Son mari lui promet un cadeau en remerciement. Elle demande un ordinateur. : "J’ai appris toute seule… avec des grands moments de solitude ! Je me suis rendue compte que l’on pouvait très vite faire de grandes bases de données avec les logiciels proposés. Comme je classais en même temps ma discothèque, je me suis mis à archiver tous les prénoms que j’avais en chanson. J’en ai sorti 1500. J’ai continué."
Thierry Ardisson sent le filon, il lui met le pied à l’étrier en lui proposant d’illustrer musicalement Paris Dernière, une émission qu’il produit pour la chaîne câblée Paris Première. "Il fallait un titre sur chaque travelling accéléré dans les rues de Paris. J’ai accepté à condition que l’on ne mette que des reprises décalées de grands tubes." L’idée fait mouche, les téléspectateurs demandent de plus en plus souvent les références. Deux ans plus tard, elle contacte le label Naïve et sort sa première compilation Paris Dernière. Les trois premiers volumes se sont déjà écoulés à 250.000 exemplaires, le quatrième est dans les bacs.
Artisan de luxe
Flairant la tendance, de nombreux établissements de la nuit parisienne la contactent. "J’habille musicalement chaque lieu en sélectionnant environ 75 heures de musique." L’ancienne styliste de chez Kenzo s’occupe même de la bande son du défilé de Christian Lacroix. "J’écoute environ huit heures de musiques chaque jour. Je travaille tout le temps, j’emmène un baladeur en déplacement. Je continue à avoir le même plaisir." Madame fait dans le haut de gamme, elle se définit comme "artisan du luxe". Le terme de compilation même lui donnerait des boutons. Dites collection, plus chic.

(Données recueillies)
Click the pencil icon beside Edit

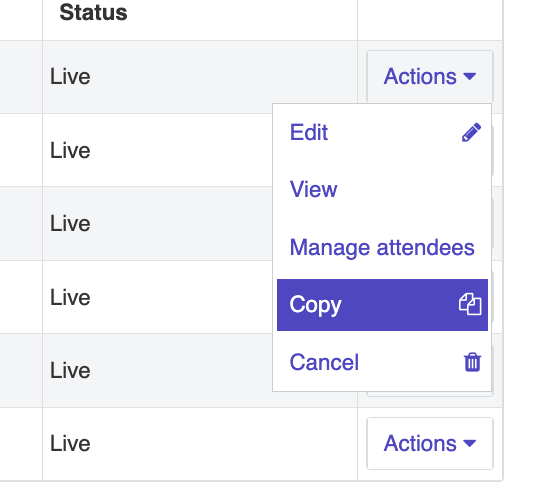coord(471,133)
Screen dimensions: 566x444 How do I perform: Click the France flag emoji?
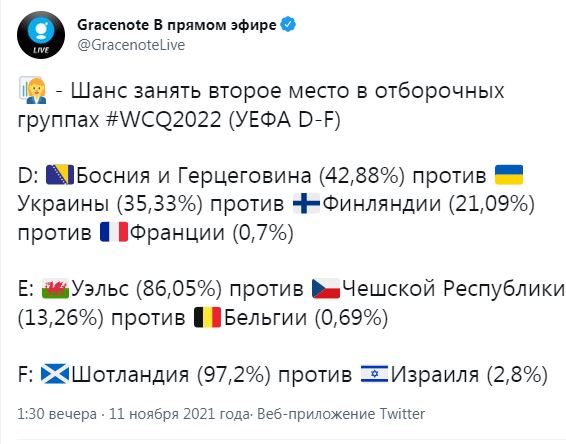114,232
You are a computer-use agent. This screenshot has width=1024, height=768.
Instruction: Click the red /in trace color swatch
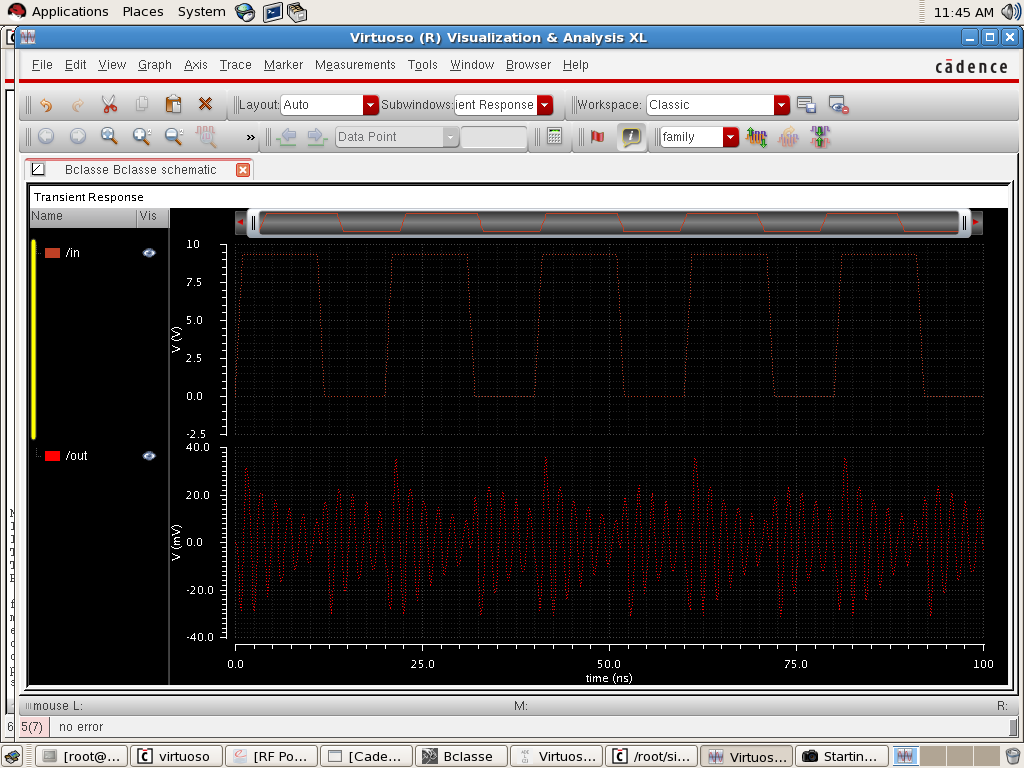(53, 253)
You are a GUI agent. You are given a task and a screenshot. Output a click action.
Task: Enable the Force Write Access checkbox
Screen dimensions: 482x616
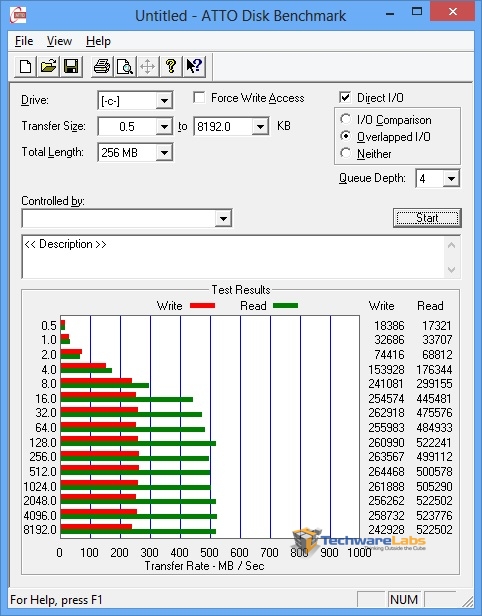[199, 97]
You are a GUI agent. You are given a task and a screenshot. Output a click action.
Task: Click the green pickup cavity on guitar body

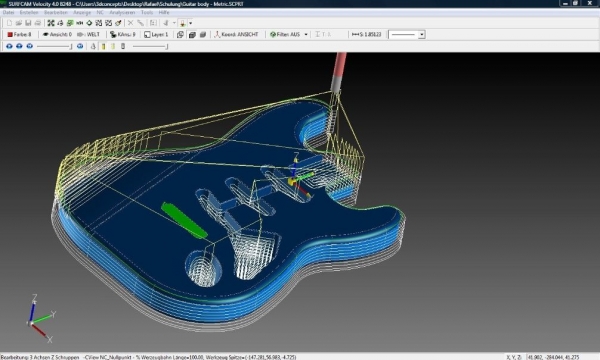point(184,220)
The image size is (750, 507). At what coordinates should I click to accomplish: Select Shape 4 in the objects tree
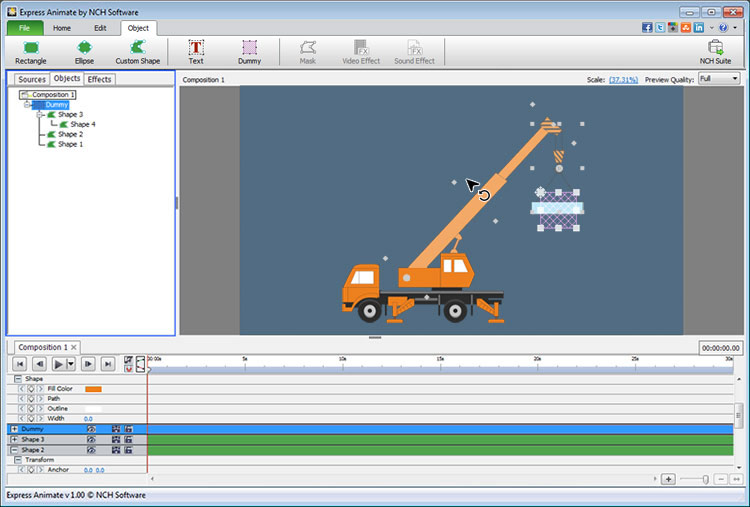[x=82, y=124]
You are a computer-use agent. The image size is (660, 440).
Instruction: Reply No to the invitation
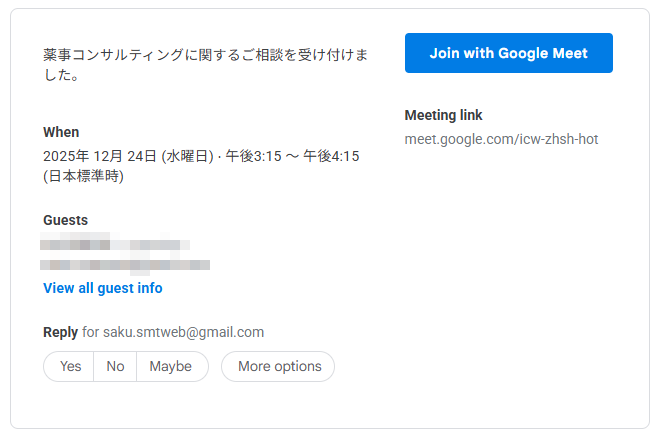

Consigne: Recopiez intégralement, s'il vous plaît, le texte étudié sur les compilations de Paris Dernière, sans rien y changer.

Zone de réponse:
Son mari lui promet un cadeau en remerciement. Elle demande un ordinateur. : "J’ai appris toute seule… avec des grands moments de solitude ! Je me suis rendue compte que l’on pouvait très vite faire de grandes bases de données avec les logiciels proposés. Comme je classais en même temps ma discothèque, je me suis mis à archiver tous les prénoms que j’avais en chanson. J’en ai sorti 1500. J’ai continué."
Thierry Ardisson sent le filon, il lui met le pied à l’étrier en lui proposant d’illustrer musicalement Paris Dernière, une émission qu’il produit pour la chaîne câblée Paris Première. "Il fallait un titre sur chaque travelling accéléré dans les rues de Paris. J’ai accepté à condition que l’on ne mette que des reprises décalées de grands tubes." L’idée fait mouche, les téléspectateurs demandent de plus en plus souvent les références. Deux ans plus tard, elle contacte le label Naïve et sort sa première compilation Paris Dernière. Les trois premiers volumes se sont déjà écoulés à 250.000 exemplaires, le quatrième est dans les bacs.
Artisan de luxe
Flairant la tendance, de nombreux établissements de la nuit parisienne la contactent. "J’habille musicalement chaque lieu en sélectionnant environ 75 heures de musique." L’ancienne styliste de chez Kenzo s’occupe même de la bande son du défilé de Christian Lacroix. "J’écoute environ huit heures de musiques chaque jour. Je travaille tout le temps, j’emmène un baladeur en déplacement. Je continue à avoir le même plaisir." Madame fait dans le haut de gamme, elle se définit comme "artisan du luxe". Le terme de compilation même lui donnerait des boutons. Dites collection, plus chic.